■ DOCUMENT EXCERPT ■
________________________________________

Data secrecy fears may lead GPs to keep separate records
GP computer experts have warned the contract would compel practices to keep their own private set of electronic patient records or revert to
GPs fear PCOs will shift all GP records to their own central computer when they take over ownership of practice IT systems through the contract.
The move would be cheaper for PCOs than running separate systems for each GP.
GPs had believed they would keep records on computers at the practice and only feed data to the PCO to check their status against the quality and outcomes framework.
The alert came after the Government announced plans to keep patient records for the entire UK population on a central computer system.
Ministers last week put the multi-million pound contract to run the integrated care record service out to tender.
Dr Paul Cundy, chair of the GPC's IT sub-committee, said GPs would not trust PCOs to maintain confidentiality.
'The whole thing about centralist records or Government-provided records is the issue of confidence. If GPs don't have confidence in them, they won't use them,' he added.

________________________________________

■ DATA FOR REVIEW ■
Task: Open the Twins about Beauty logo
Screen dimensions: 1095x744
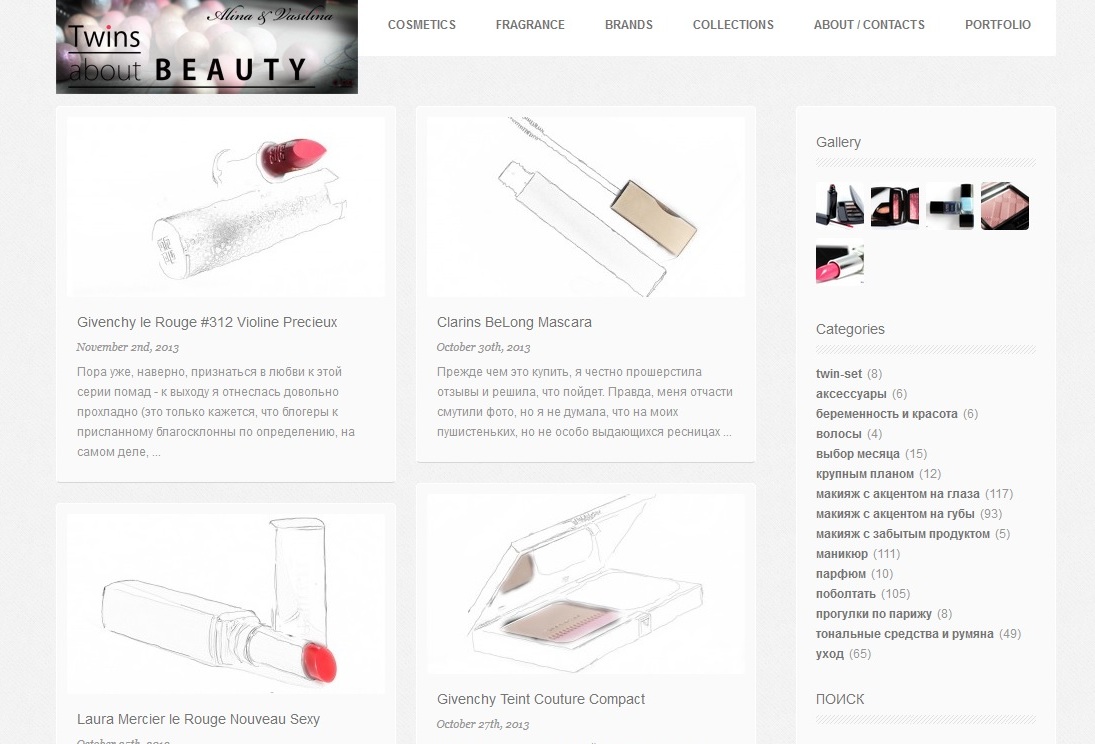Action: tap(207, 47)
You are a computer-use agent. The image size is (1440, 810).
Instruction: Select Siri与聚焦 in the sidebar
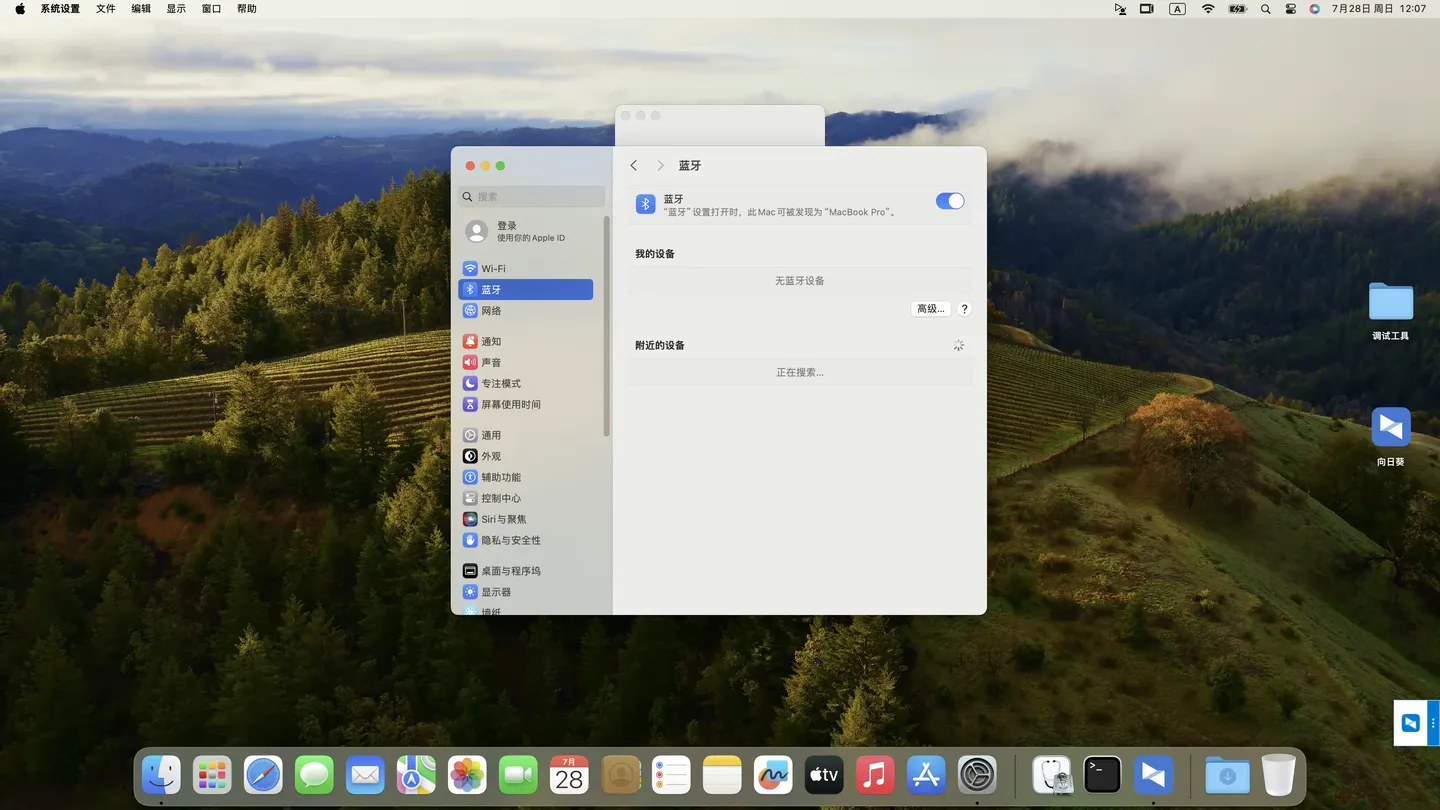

________________________________________

■ ACTIVITY LIST ■
**A.** Summarize the article on GP data secrecy in two sentences.
**B.** Pick up the article on GP data secrecy after its last sentence and continue it.
The lines have no connection to the article on GP data secrecy.

■ ANSWERS TO THE TASKS ■
**A.** GPs fear that once PCOs take over ownership of practice IT systems through the contract, they will move all GP records to their own central computer, which would be cheaper than running separate systems for each GP. Dr Paul Cundy, chair of the GPC's IT sub-committee, said GPs would not trust PCOs to maintain confidentiality and would not use records they had no confidence in.

**B.**
'There's a very real possibility GPs will have two systems and only use the NHS system for less sensitive information.'
Dr Paul Steventon, chair of computer society Doctors' Independent Network, said many PCOs believed they were paying for GPs' patient records as well as their hardware and software.
He added that GPs would be 'acting like spies' if PCOs took over their records. 'We promise patients we will keep their medical records confidential,' said Dr Steventon, a GP in Ewell, Surrey.
'When they're accessible to people all over the country for reasons not in our control we're reaping information for the Government to do what it likes with.'
The Department of Health last week told PCOs practices should not be 'forced or coerced' to change their computer systems after complaints from GPs.